In this prime real estate area, a gallery could display its artist of the month or show inexpensive pick-up items that engage customers in the work, such as books by your artists. A frame shop could use the area to showcase unusual and dramatic framing ideas.

In my clothing store, we always had a rack with deeply discounted merchandise customers saw as soon as they walked in the store. The sign on the rack had a dramatic price reduction that stopped them. This strategy works because once customers decide to buy something--anything--they are ready to buy something else. They have gone from saying, "I'm just looking" to thinking "What else do they have that I can buy?"

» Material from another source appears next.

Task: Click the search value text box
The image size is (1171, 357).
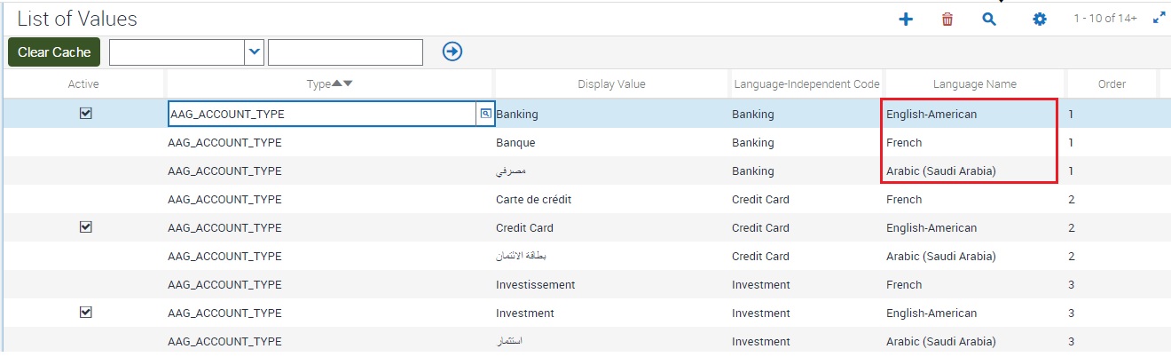Action: pos(345,52)
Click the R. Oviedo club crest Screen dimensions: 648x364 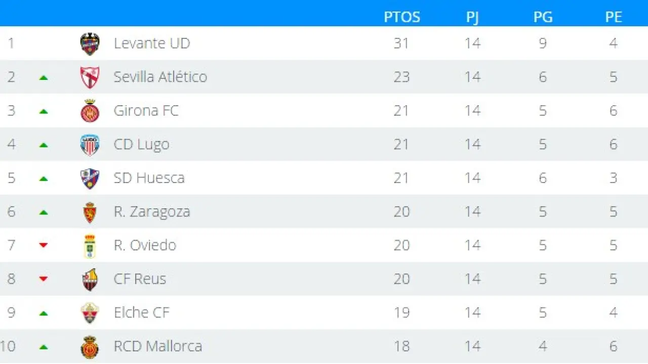[x=90, y=246]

Other studies about shoppers found that the average person walks through only 25 percent of a store. For example, a supermarket owner in Wisconsin asked his customers to fill out surveys about what departments they liked and didn't like in his store. One of the categories he asked about was the photo department. The retailer was amazed when he received many comments asking, "What photo department?" The customers didn't know it existed because they never wandered over to that part of the store. As a result, the owner quickly repositioned the department near the normal walking pattern, and sales increased dramatically.

Feng Shui

Another way physical elements affect consumer shopping patterns is best explained through the Chinese philosophy called feng shui. This is a thousand-year-old "art of placement" method that can be used to find the right direction to physically position your gallery and the art within it. Working feng shui into the design of your gallery and the placement of merchandise allows you to work "in an environment of health, love, happiness and wealth," according to principles of feng shui philosophy.

Since wealth ties in with doing more business, let's examine how feng shui experts recommend retailers place products:

* Make sure the customer can easily see the entrance. It should follow the street flow and be clearly marked. Exterior signage should have strong colors.

* High ceilings make it difficult for viewers to concentrate on a specific piece of art.